◆ Exercise goal: Please leave out pictures and print exactly the lines from the one that has "The height and" through the last line of the material below.

◆ Data for processing:
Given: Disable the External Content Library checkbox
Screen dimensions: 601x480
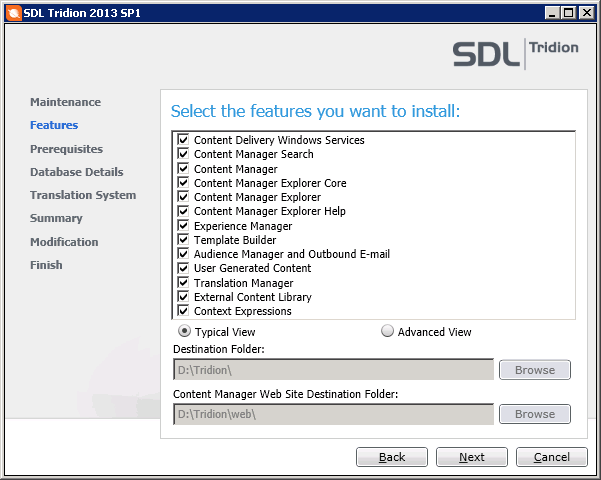Looking at the screenshot, I should click(x=183, y=297).
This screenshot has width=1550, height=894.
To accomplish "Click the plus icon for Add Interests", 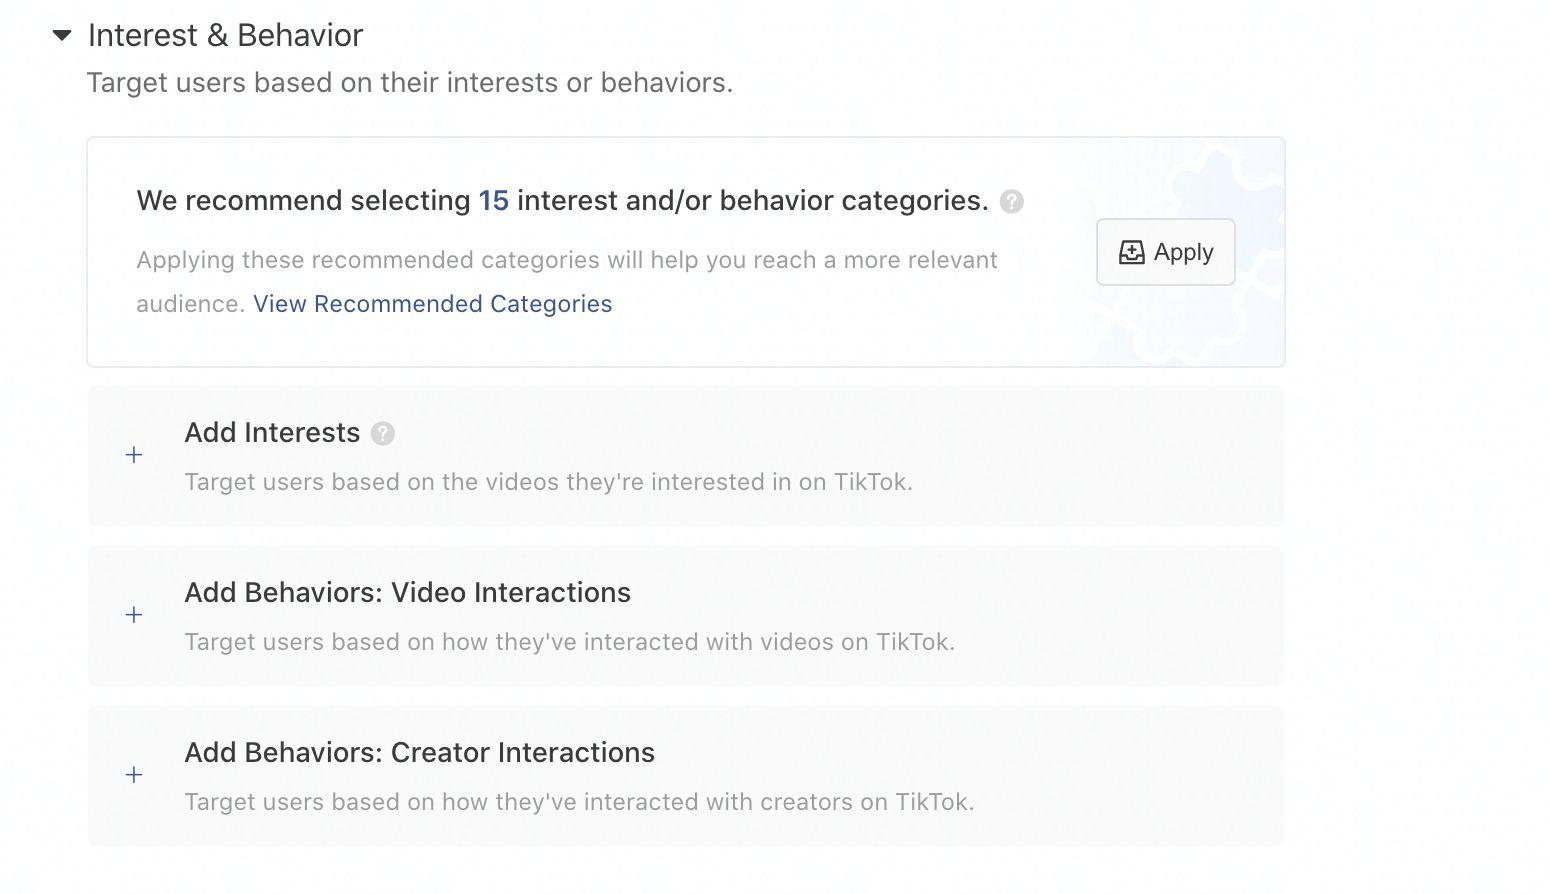I will [x=134, y=456].
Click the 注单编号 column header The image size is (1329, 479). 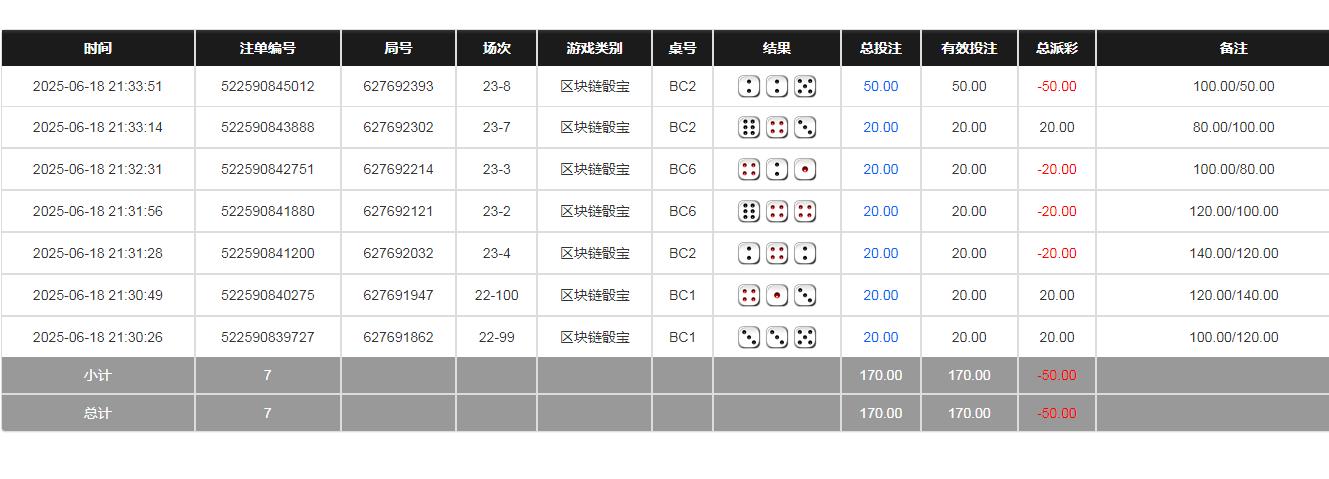pyautogui.click(x=267, y=48)
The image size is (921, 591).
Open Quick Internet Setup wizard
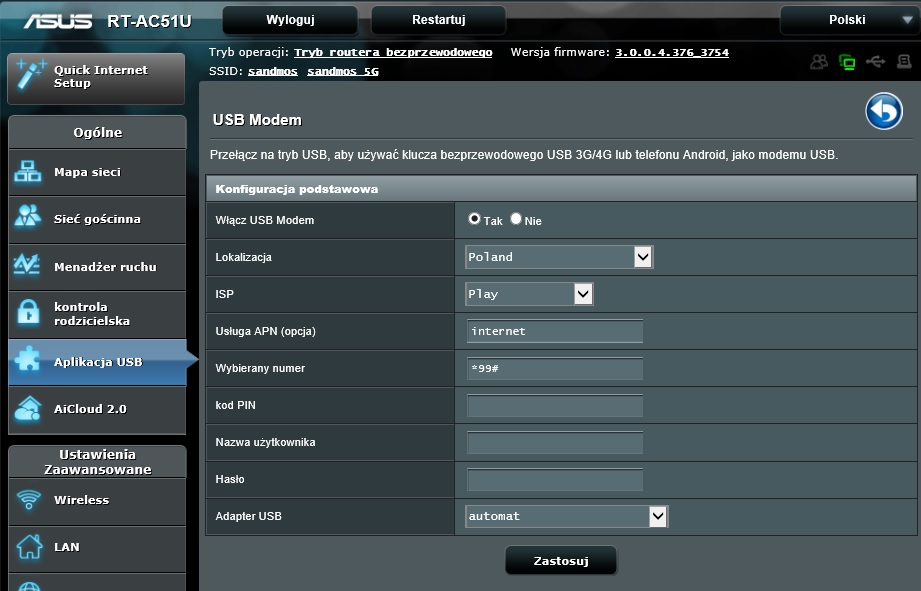(96, 78)
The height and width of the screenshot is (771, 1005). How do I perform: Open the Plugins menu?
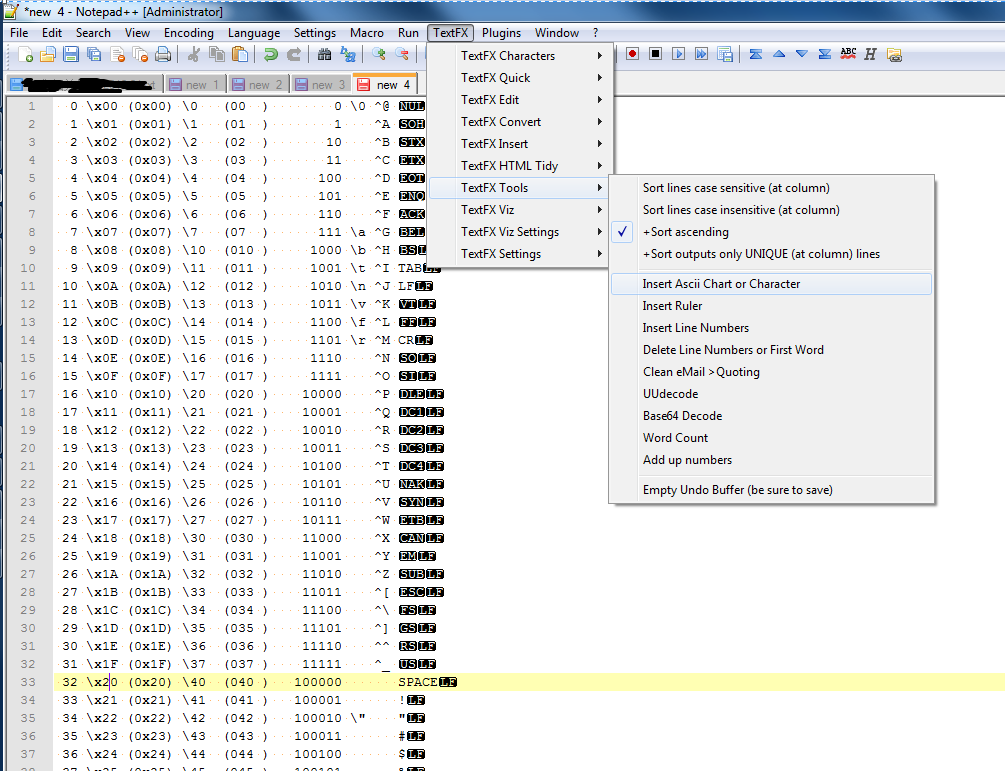pyautogui.click(x=501, y=33)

◆ Exercise output:
The height and width of the screenshot is (771, 1005). How do I perform: Open the Plugins menu?
pyautogui.click(x=501, y=33)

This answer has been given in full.